▶ **PROBLEM STATEMENT**
The word "click" appears in some lines of the records below; state how many lines, and nothing else.
PROVIDED ENTRIES Block Start
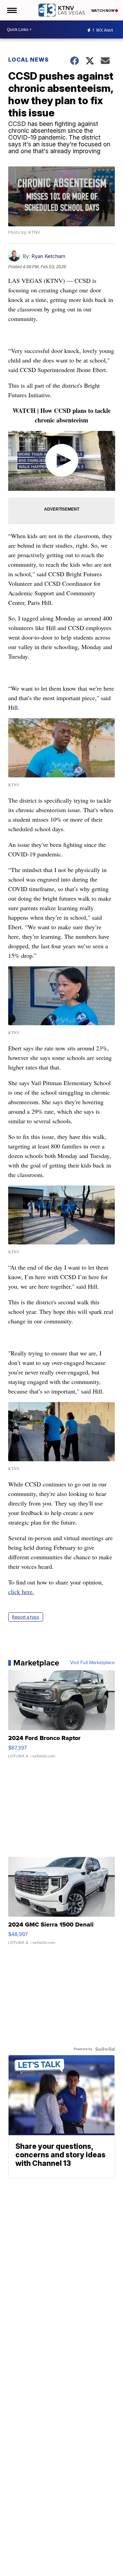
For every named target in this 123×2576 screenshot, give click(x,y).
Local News (28, 59)
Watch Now (103, 11)
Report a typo (25, 1617)
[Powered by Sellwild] (105, 2049)
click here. (21, 1592)
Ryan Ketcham (48, 256)
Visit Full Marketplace (92, 1662)
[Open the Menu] (11, 10)
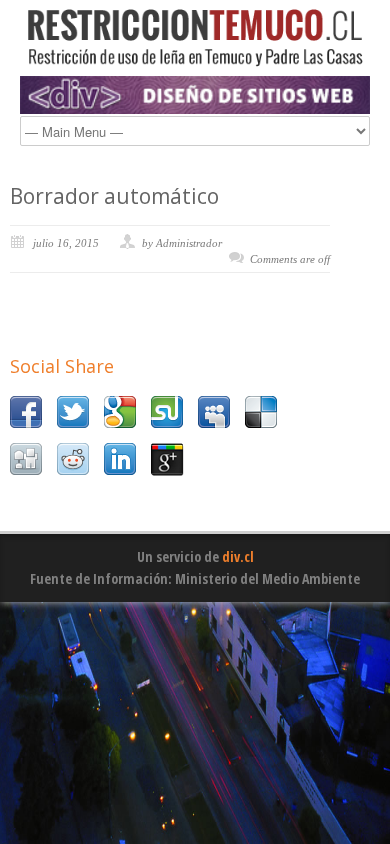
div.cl (238, 556)
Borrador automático (114, 196)
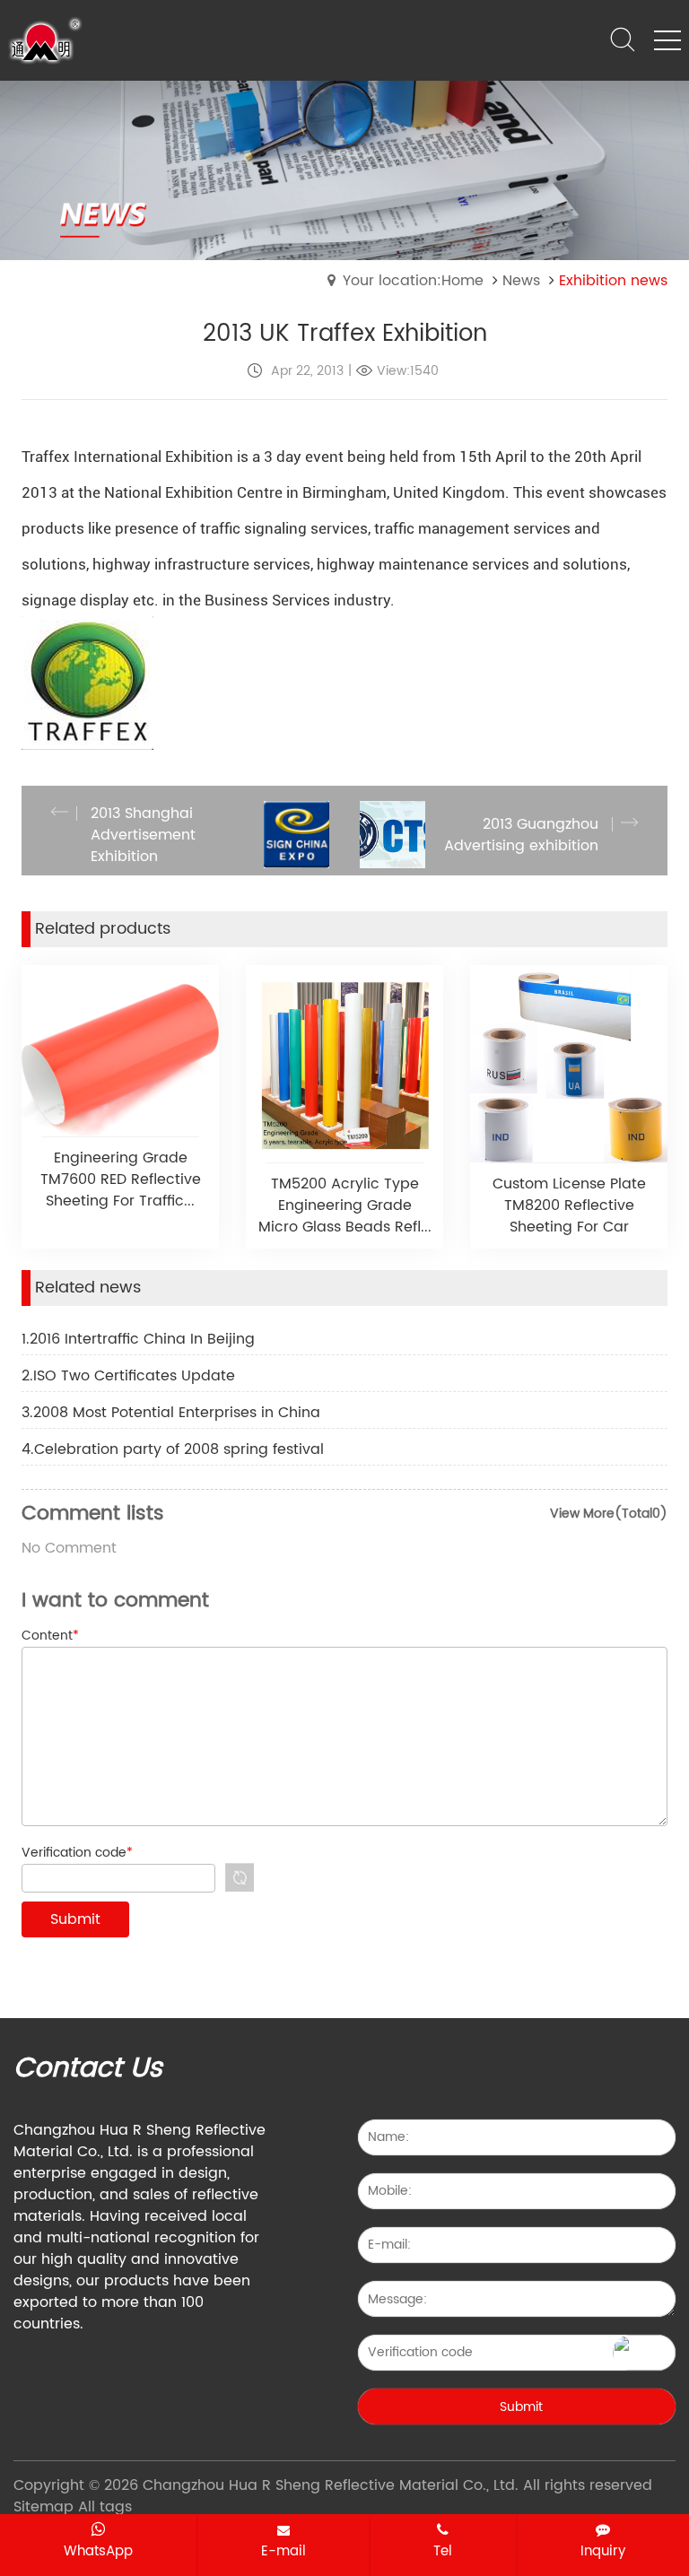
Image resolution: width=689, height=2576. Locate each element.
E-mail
PROVIDED ENTRIES Block End
▶ **TASK RESPONSE**
2